* EXERCISE DETAILS: What lines in the listing below hold the string "will"? Please copy them out.

* EXERCISE DATA:
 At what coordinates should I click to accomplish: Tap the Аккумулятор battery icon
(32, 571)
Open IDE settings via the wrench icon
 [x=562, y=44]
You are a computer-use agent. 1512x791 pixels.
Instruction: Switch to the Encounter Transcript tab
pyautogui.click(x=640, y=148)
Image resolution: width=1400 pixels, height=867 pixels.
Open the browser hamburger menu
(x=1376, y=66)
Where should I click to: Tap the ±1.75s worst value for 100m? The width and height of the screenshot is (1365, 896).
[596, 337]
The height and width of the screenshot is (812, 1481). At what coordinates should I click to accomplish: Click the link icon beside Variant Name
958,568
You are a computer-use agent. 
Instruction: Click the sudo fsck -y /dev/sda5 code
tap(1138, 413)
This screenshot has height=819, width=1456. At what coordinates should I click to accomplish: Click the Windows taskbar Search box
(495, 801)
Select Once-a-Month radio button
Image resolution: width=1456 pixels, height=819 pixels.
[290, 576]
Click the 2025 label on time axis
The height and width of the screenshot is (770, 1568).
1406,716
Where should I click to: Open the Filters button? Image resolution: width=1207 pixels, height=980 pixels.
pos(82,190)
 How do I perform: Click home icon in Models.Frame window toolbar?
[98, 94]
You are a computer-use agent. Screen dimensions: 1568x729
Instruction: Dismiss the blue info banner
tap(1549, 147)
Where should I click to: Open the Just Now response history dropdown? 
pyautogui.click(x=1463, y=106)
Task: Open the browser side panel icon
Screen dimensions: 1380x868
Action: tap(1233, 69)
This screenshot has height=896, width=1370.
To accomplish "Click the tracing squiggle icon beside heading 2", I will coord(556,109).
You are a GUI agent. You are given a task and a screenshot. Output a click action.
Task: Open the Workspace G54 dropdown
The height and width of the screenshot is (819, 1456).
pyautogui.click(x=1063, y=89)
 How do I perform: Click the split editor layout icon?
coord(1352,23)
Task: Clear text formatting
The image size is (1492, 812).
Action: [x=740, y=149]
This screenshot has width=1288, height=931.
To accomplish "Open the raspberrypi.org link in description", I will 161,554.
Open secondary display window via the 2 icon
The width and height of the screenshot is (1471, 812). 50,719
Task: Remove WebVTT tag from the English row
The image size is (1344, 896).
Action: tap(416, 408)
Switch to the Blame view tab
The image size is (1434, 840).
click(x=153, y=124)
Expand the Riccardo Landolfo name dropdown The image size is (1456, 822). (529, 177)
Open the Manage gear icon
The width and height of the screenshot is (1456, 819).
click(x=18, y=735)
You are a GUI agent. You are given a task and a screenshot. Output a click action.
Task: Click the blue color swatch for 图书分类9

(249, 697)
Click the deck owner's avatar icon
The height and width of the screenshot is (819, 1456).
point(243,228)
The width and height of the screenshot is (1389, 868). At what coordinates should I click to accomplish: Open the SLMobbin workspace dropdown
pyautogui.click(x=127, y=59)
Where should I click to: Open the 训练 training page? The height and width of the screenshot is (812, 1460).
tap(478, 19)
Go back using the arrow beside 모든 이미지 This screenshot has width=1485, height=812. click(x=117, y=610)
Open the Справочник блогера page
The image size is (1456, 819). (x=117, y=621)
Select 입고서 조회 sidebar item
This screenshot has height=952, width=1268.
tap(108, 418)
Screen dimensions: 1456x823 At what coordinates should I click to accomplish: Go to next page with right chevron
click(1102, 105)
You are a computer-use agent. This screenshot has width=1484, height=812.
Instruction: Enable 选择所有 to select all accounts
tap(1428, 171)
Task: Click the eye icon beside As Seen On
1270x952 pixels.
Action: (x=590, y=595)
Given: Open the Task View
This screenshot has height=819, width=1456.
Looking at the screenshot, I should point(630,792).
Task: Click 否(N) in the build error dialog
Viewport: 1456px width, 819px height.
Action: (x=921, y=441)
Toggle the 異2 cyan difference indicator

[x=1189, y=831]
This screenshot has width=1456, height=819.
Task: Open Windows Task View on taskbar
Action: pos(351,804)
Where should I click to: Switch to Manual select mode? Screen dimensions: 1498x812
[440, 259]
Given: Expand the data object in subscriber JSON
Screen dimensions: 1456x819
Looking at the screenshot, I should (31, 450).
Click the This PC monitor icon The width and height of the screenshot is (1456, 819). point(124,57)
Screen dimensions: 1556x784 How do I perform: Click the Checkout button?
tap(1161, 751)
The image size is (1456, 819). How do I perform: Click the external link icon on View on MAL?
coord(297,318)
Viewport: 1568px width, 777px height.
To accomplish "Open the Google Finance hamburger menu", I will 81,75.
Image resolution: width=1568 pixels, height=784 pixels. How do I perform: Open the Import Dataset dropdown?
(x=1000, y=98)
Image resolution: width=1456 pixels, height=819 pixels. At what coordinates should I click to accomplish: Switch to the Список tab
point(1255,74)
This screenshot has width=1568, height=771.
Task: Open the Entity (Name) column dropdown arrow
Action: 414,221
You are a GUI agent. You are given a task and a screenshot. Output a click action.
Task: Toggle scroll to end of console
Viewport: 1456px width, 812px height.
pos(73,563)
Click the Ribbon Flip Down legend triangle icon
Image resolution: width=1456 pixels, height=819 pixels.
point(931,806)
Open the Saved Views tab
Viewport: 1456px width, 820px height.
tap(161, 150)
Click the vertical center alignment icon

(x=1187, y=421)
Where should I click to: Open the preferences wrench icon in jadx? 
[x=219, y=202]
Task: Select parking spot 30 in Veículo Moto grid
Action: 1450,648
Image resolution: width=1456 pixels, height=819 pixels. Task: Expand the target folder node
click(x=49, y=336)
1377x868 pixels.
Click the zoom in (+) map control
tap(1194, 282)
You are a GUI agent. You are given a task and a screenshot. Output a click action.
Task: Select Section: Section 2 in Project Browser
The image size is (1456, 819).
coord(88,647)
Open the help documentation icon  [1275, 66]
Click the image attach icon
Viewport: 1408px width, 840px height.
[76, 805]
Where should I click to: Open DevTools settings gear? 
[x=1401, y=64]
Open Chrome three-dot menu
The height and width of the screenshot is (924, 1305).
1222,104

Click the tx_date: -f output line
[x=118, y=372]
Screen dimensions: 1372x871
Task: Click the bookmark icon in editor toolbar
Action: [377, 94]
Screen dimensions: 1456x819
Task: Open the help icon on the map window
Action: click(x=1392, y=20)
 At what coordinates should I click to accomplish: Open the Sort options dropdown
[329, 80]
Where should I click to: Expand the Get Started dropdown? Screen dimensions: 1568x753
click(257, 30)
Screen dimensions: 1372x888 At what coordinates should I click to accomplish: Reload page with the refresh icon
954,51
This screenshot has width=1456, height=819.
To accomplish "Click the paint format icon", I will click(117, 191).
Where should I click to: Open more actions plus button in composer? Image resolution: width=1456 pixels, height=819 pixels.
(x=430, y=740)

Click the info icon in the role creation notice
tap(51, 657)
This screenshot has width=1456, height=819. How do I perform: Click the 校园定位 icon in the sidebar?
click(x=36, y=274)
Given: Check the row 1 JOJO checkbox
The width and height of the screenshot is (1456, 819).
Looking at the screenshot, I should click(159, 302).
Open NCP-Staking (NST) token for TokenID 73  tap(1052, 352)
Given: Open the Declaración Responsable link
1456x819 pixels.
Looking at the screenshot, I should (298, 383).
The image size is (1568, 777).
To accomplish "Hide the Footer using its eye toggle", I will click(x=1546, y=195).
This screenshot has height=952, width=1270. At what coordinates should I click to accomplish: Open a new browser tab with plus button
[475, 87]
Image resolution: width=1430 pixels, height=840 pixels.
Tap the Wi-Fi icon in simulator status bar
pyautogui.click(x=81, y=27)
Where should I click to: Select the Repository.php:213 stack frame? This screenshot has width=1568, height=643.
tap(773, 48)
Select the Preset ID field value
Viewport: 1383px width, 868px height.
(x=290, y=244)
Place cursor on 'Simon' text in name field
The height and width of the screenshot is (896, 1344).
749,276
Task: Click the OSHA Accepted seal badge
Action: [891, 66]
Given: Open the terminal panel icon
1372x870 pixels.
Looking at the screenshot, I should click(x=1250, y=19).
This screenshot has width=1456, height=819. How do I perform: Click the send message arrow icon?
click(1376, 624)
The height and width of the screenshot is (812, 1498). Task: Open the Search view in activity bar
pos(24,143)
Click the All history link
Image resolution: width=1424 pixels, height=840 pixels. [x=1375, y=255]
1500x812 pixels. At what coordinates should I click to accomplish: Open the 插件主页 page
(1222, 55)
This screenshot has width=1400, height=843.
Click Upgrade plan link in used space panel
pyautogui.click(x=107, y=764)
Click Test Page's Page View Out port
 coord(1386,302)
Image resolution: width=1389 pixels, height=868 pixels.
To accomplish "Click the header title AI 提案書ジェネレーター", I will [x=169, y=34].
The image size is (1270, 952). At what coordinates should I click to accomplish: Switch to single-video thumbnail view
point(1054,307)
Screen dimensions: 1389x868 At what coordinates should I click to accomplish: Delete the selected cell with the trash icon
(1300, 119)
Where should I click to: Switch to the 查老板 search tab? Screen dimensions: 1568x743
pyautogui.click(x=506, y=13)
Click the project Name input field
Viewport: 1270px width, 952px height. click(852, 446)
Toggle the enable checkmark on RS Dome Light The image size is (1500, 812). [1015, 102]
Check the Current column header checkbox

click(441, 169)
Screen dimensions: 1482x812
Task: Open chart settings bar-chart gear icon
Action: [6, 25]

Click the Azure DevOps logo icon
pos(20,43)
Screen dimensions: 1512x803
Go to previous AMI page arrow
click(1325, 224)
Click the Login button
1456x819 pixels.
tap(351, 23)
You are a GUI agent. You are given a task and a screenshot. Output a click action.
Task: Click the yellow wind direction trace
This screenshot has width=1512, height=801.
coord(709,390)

* SOLUTION:
To accomplish "Click the tracing squiggle icon beside heading 2", I will coord(556,109).
To accomplish "Open the raspberrypi.org link in description", I will 161,554.
To accomplish "Open the Google Finance hamburger menu", I will 81,75.
To accomplish "Click the paint format icon", I will click(117, 191).
To accomplish "Hide the Footer using its eye toggle", I will click(x=1546, y=195).
To accomplish "Click the header title AI 提案書ジェネレーター", I will [x=169, y=34].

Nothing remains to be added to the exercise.